For wider datasets, feature selection becomes more important. While techniques like regularization help reduce features, if there are far more columns than rows, the problem of overfitting can still persist. As an additional measure, we suggest a strategy where you build multiple projects based on different reshuffled partitions of the data by rerunning autopilot in DataRobot with different random seeds. The random seed is the number used to randomly shuffle your training data into different cross-validation folds.
By refitting models on reshuffled cross-validation and holdout folds, you can better understand what features hold up consistently across the dataset and you aren’t subject to the crazy outlier issue. The amount of variation of results across projects built on reshuffled cross-validation folds provides insight into the robustness of the models on the dataset. If the Feature Impact, or Feature Effects or Prediction Explanations look completely different depending on how you shuffle the training data, it’s a sign your model is likely to be unreliable. If this happens, consider aggregating insights like the model feature impact scores across multiple projects, built with different random seeds to iteratively reduce noisy features.

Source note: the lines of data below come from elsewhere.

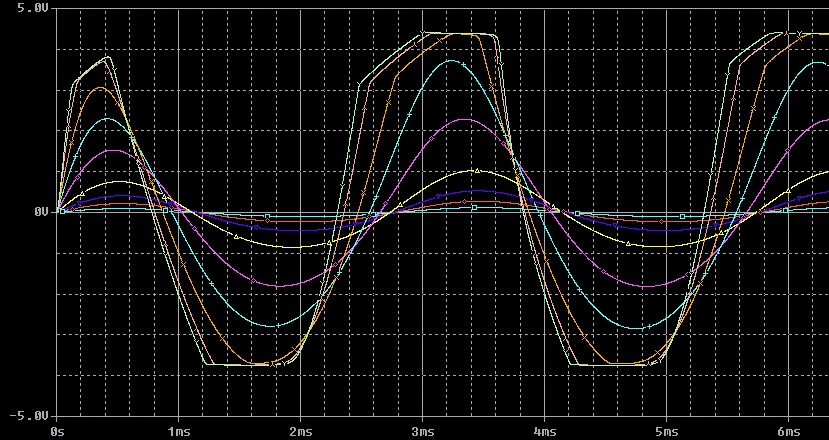Click the square marker at plot origin
Image resolution: width=829 pixels, height=440 pixels.
(x=61, y=211)
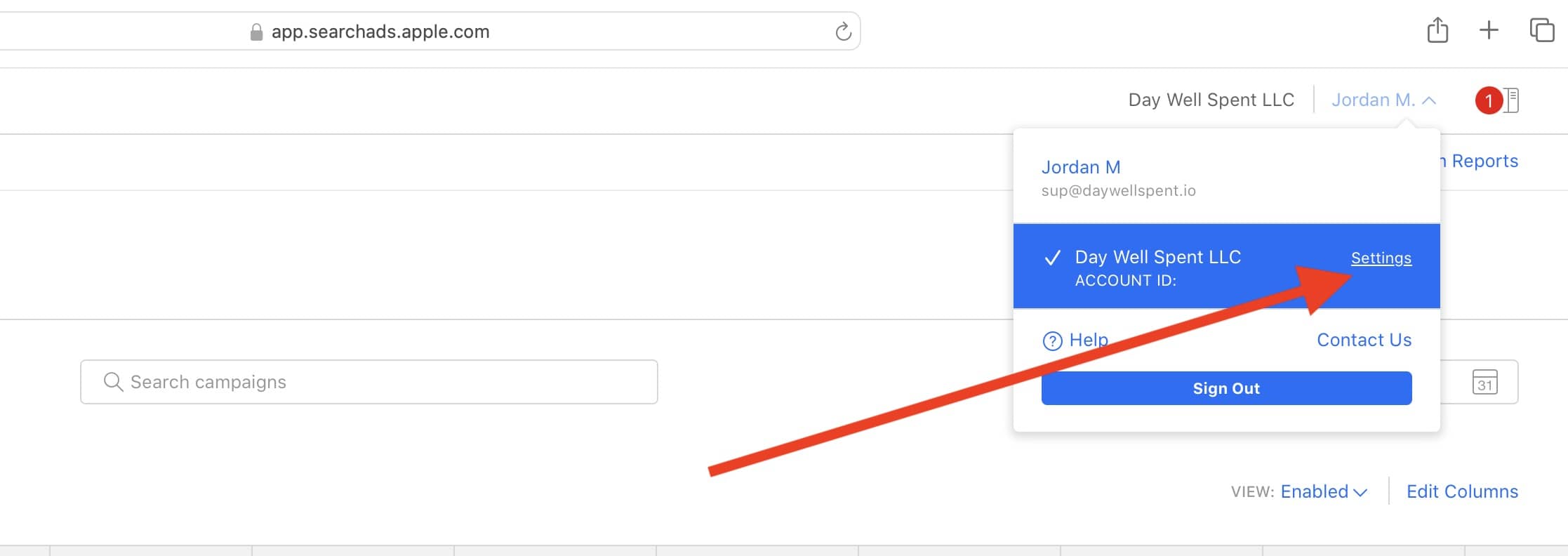1568x556 pixels.
Task: Expand the View Enabled dropdown
Action: [1323, 491]
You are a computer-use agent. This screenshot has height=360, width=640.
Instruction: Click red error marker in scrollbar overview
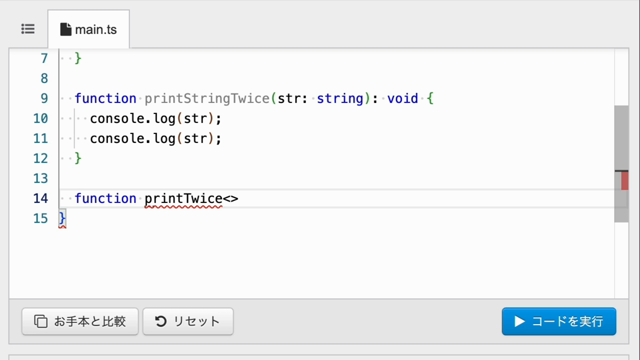[x=624, y=180]
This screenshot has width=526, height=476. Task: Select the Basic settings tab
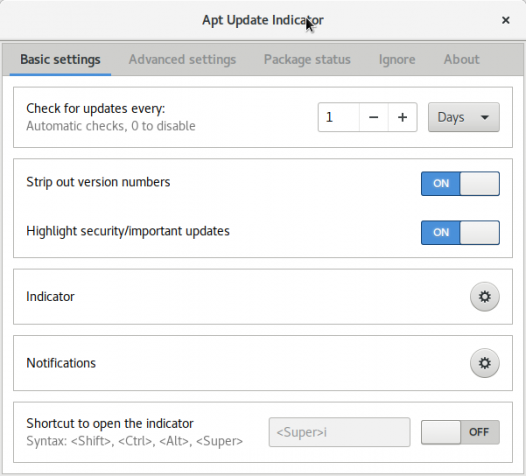(60, 59)
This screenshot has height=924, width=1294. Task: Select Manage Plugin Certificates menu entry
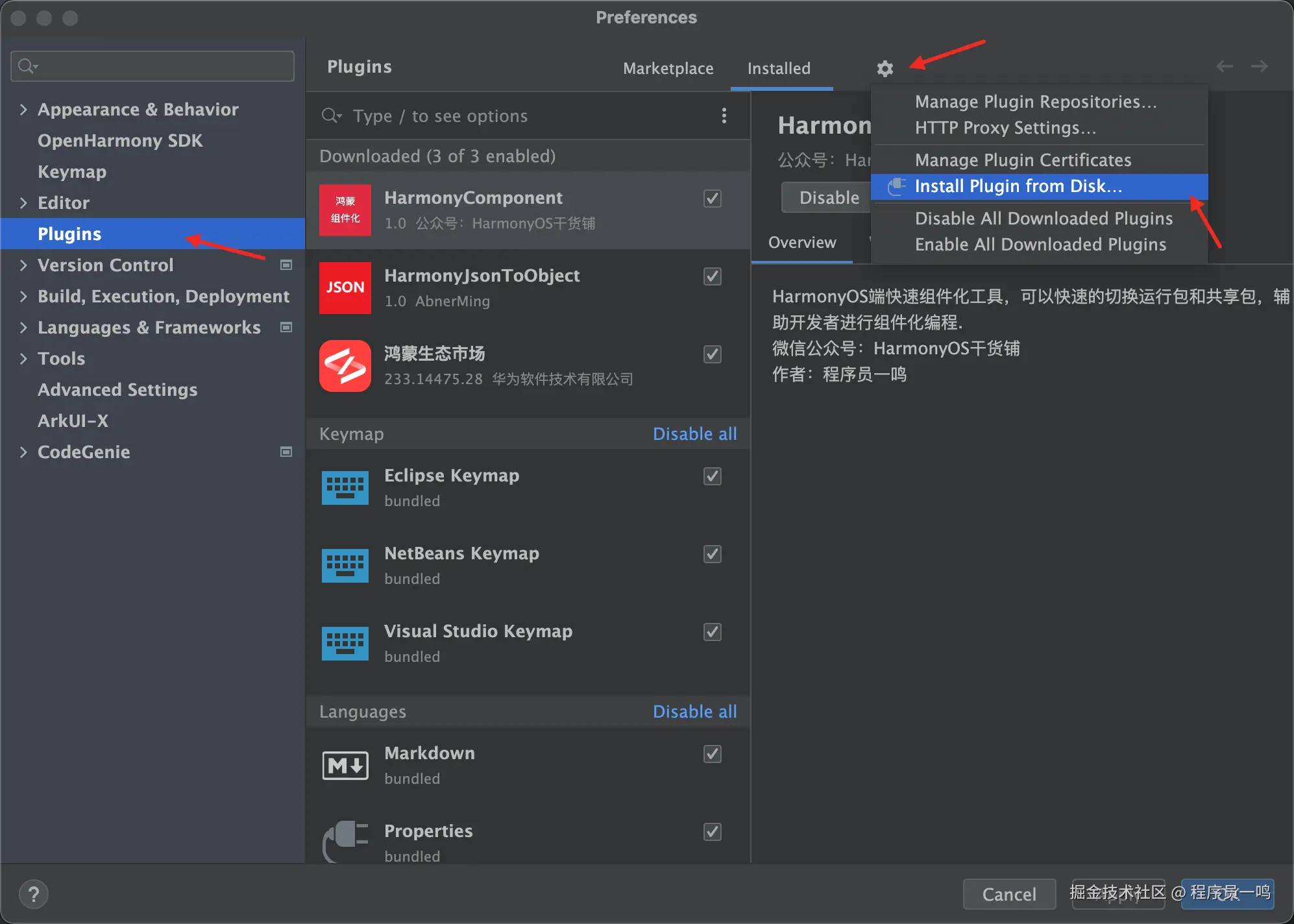[x=1023, y=160]
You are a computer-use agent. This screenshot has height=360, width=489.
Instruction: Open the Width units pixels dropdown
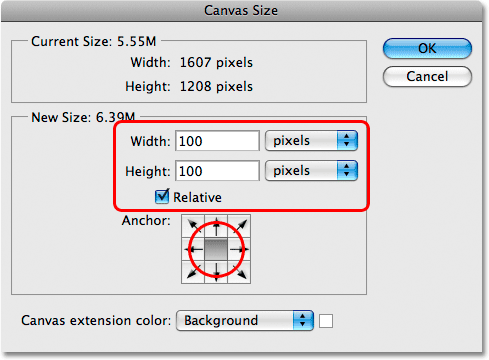pos(311,141)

To think about how this works in practice, let’s return to the example of the clinical trial. We can’t increase the number of patients in the study, but, to provide more confidence that our model is reliable, we can repeatedly shuffle our training and validation folds. By repeatedly putting different combinations of patient records into training and validation folds, we can check whether both the predictions of the outcome and the features used by the model to generate the predictions are consistent. If the same predictors can be reliably used no matter how we shuffle the patient data, we can be more confident our model has found a real pattern rather than a correlation due to chance.
It’s easy to overlook the difficulty of working with small datasets. However, there are many different tools and techniques you can use to help improve the accuracy of your models, as well as gain insights on your smaller datasets. Some of the examples discussed here include model selection, cross-validation, and running repeated trials. As always, involving subject matter experts in the development and validation of models is important.